Japandroids shouldn’t celebrate just yet

"Celebration Rock" Japandroids

By Clinton Hallahan, Contributor

3/5

Bookended by fireworks, Celebration Rock (released worldwide June 5) by Vancouver punk rockers Japandroids has done away with all that pesky “breathing” and “pausing” that colours basic human function in lieu of some serious velocity. That was their hallmark on their breakout LP, Post-Nothing, but fans of that record will find more “Wet Hair” than “Crazy Forever” on this one, their most recent minor triumph.

Japandroids have always prayed to the Mecca of Big Sexy Hooks, and have an uncanny ability to bury those hooks deep in your brain.
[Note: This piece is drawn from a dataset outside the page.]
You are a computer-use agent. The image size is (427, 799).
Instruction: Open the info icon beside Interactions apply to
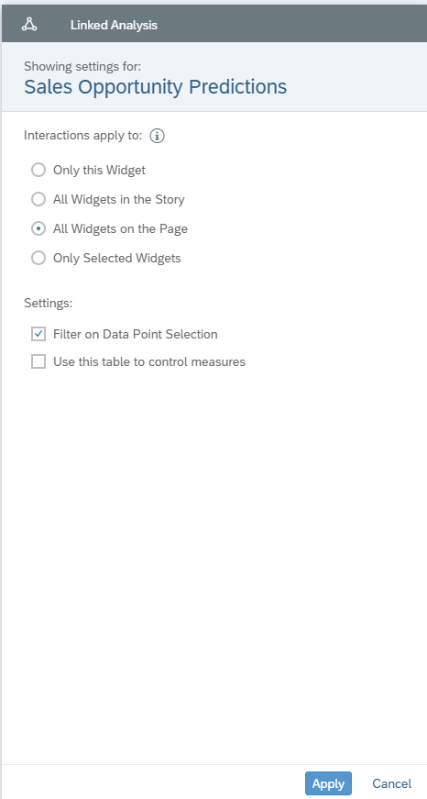click(158, 136)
But Celebration Rock becomes oddly empty in that pursuit. The same techniques are there—the immaculate riffs, the vocal cues primed for Facebook, and, again, that unbridled velocity perfect for field parties and road trips—but the album is a Tuesday party; a gathering with no goal but celebrating celebration. It’s fun, and maybe even awesome, but fleeting and hedonistic.

Hip hop has “hashtag rap,” a jokey kind of call-and-response that breaks flow for punch lines, so maybe this is the logical analog in rock music: worship for the almighty good time and little ambition for anything else. Maybe that’s where the kids are these days.